Matuszak podaje następnie dalsze przykłady błędnych ocen ekspertów od polityki międzynarodowej. Przechodzi potem do sprawy pandemii. Pisze:
“Sama pandemia jest także przyczynkiem do coraz powszechniejszego w Stanach Zjednoczonych podważania roli ekspertów, którzy z bezstronnych znawców przekształcili się w dostarczycieli opinii potwierdzających decyzje polityków. Kwestia dotyczy nie tylko metod walki z zarazą, ale kompromitujących oświadczeń całego środowiska medyków i ekspertów zdrowia publicznego ze słynnym doradcą medycznym Białego Domu doktorem Anthonym Faucim na czele. (…) Dziś już wiadomo, iż nie można wykluczać, że koronawirus pochodzi z laboratorium w Wuhan, a nawet tego, że został zmodyfikowany. Kwestia nie jest rozstrzygnięta, ale wiadomo też, że doktor Fauci jako szef Narodowego Instytutu Alergii i Chorób Zakaźnych (NIAID) finansował wiele badań w Chinach, w tym nad wzmocnieniem funkcji koronawirusa odpowiedzialnego za Covid.

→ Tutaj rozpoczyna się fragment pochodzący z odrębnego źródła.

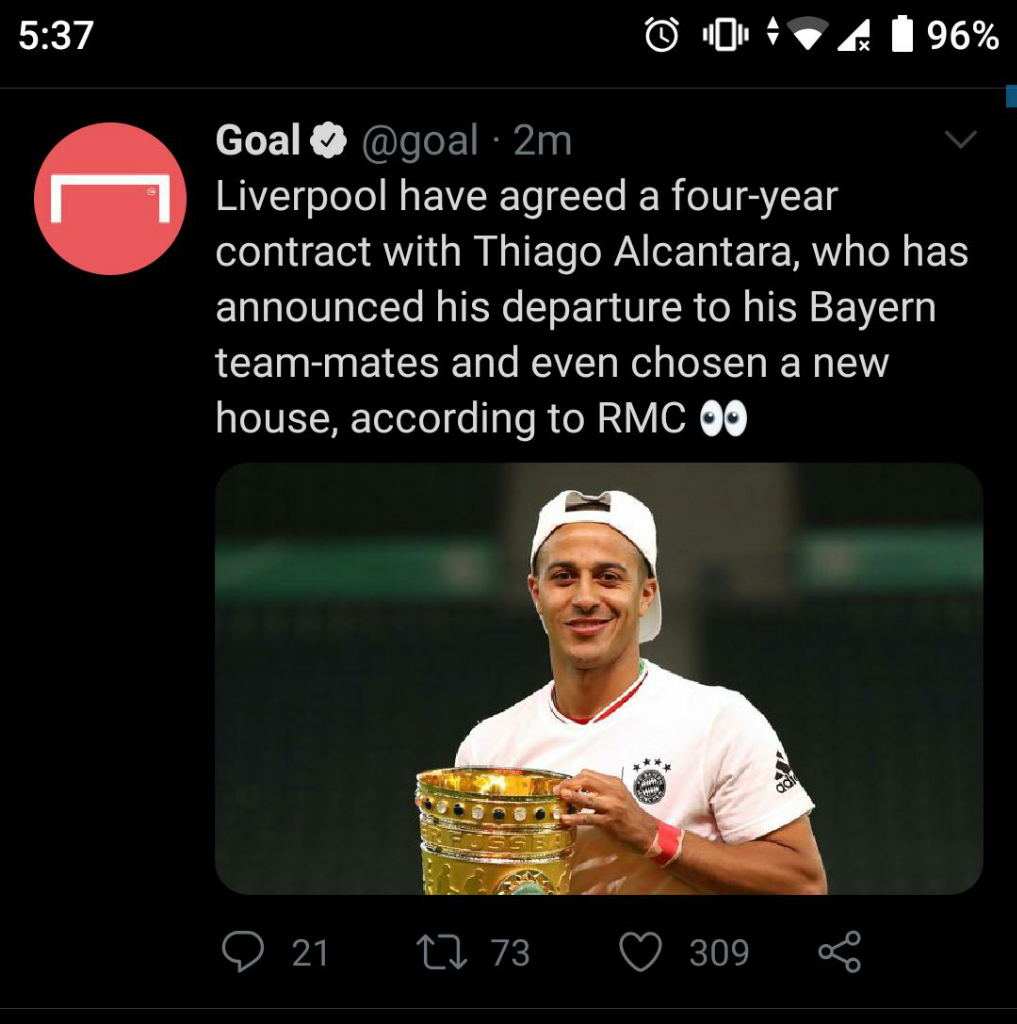This screenshot has width=1017, height=1024.
Task: Tap the alarm icon in status bar
Action: [x=661, y=36]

Z powodu pandemii nauka trafiła na czołówki gazet, stała się dziedziną życia budzącą wielkie namiętności, a jednocześnie uległa gigantycznej inflacji – spowszedniała tak, że straciła swą wartość. (…)
Każda wielka porażka Ameryki z ostatnich dziesięcioleci nosi w sobie ekspercki ślad. Klęski nie brały się z nieprzemyślanych porywczych ruchów. Były efektem systematycznych działań teoretycznie podpartych jakąś formą wiedzy.
Wiele wskazuje na to, że Amerykanie w końcu szykują się na bój z ekspertami. I to nie jest przenośnia, bo coraz częstsze są wezwania do przeprowadzenia wielkich czystek wśród ekspertów z przeróżnych dziedzin. Front przebiega nie tylko w mediach, ale w wielu instytucjach publicznych, bardzo często związanych choćby z edukacją, czy opieką medyczną.”.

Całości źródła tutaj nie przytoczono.